# Activity
Could you repeat the entries below exactly, but only from the line with "Image resolution: width=1130" through the line with "the Alerts bell", and without any picture?

# Exercise inputs

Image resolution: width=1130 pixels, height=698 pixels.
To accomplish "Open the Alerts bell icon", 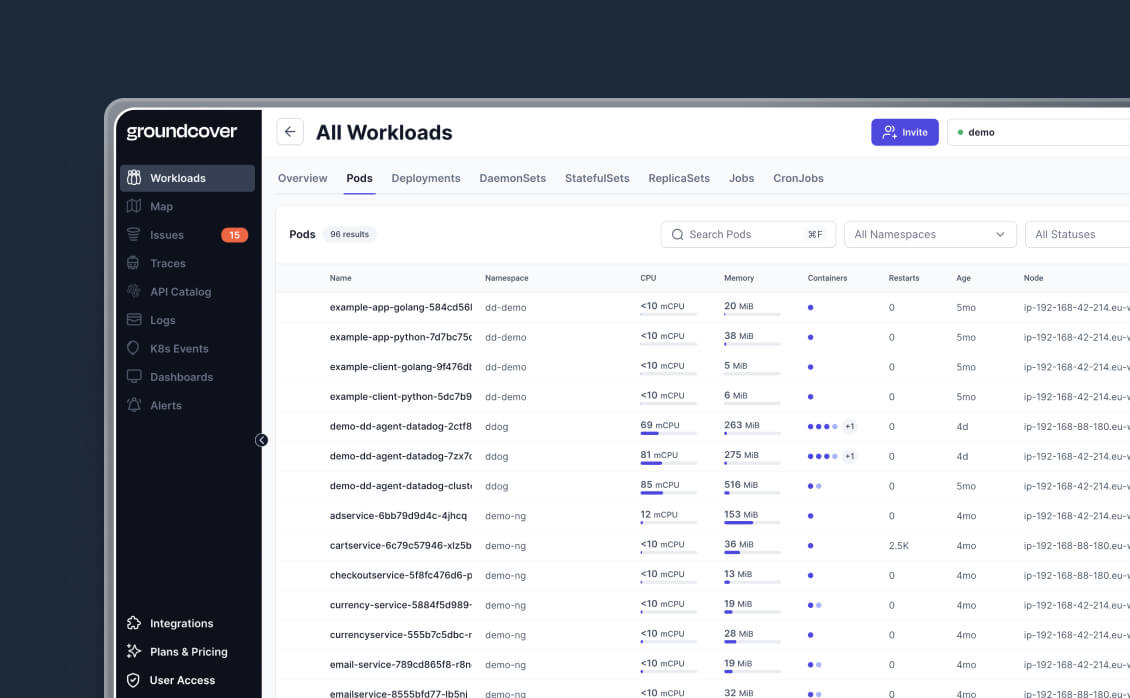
---
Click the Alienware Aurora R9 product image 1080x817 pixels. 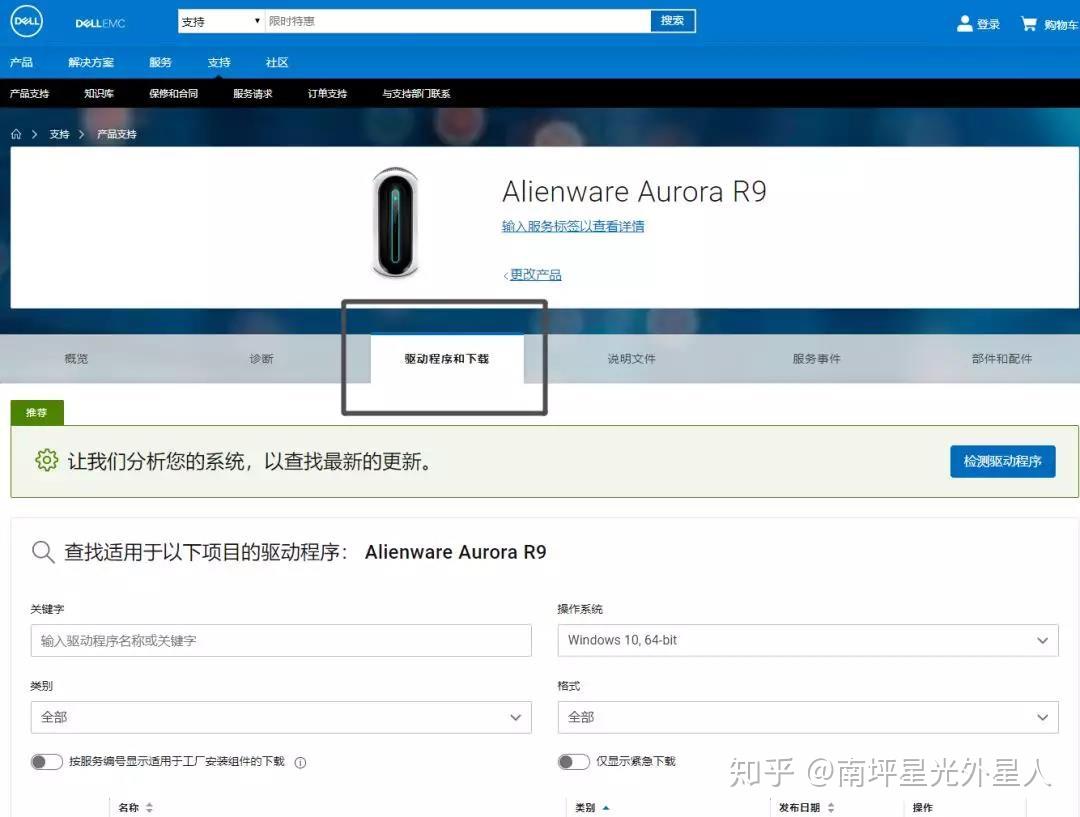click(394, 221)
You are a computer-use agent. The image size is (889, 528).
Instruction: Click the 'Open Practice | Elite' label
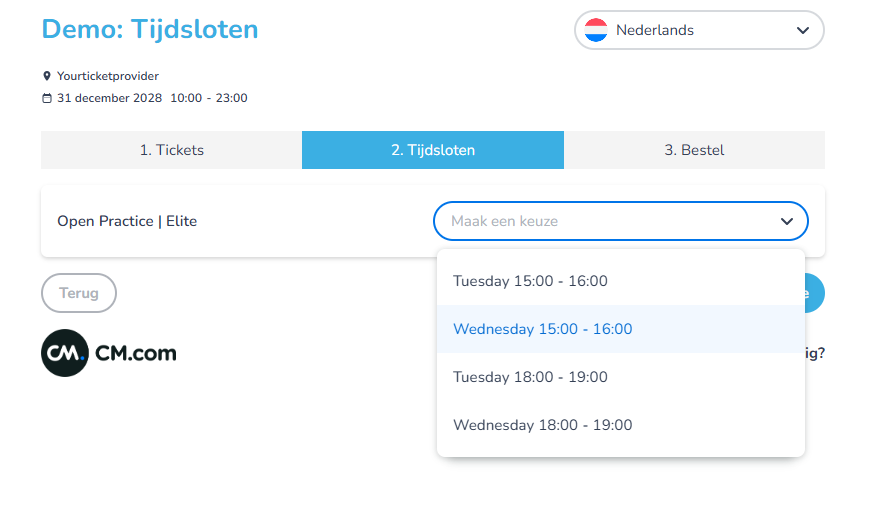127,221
---
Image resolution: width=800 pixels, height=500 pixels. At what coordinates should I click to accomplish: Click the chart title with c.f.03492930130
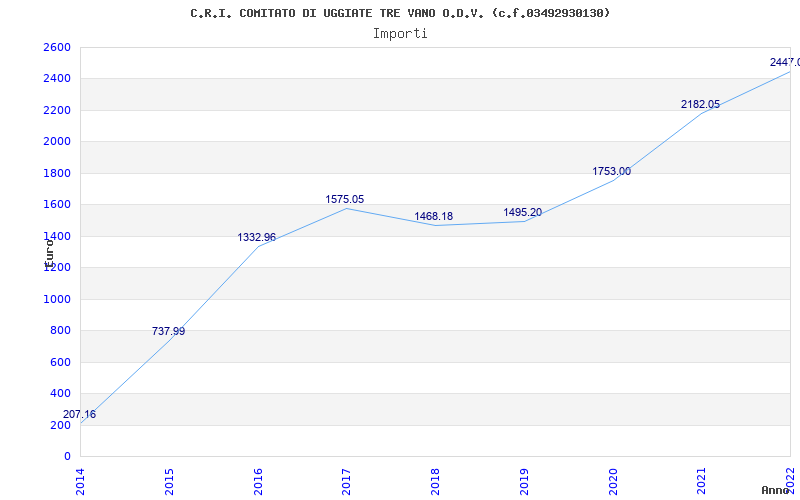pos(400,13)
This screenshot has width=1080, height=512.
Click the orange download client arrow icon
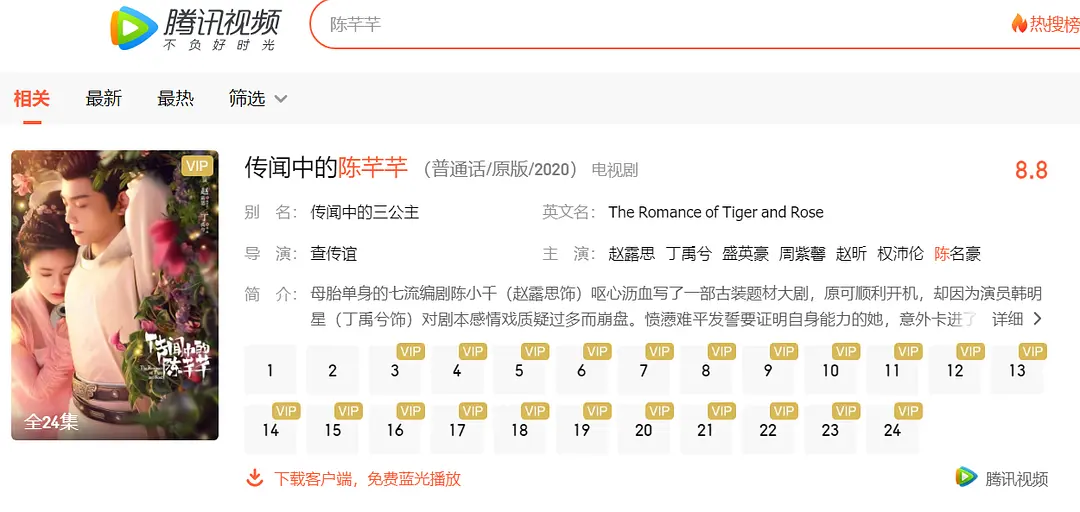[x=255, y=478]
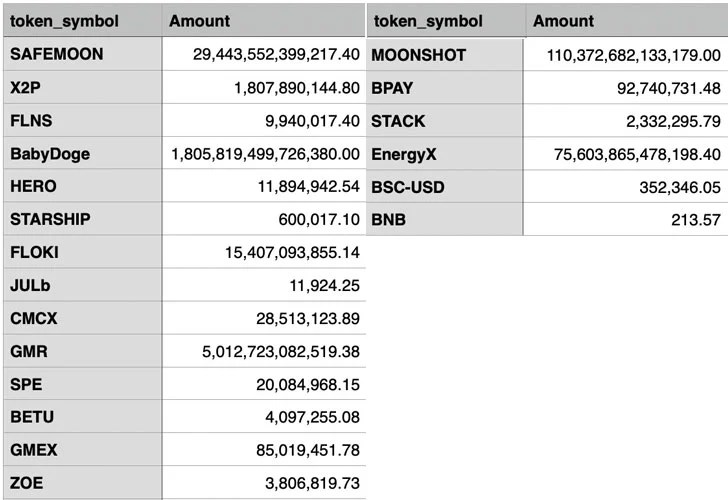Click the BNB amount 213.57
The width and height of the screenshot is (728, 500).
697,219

# Solution
Image resolution: width=1130 pixels, height=698 pixels.
To accomplish "Open the Alerts bell icon", 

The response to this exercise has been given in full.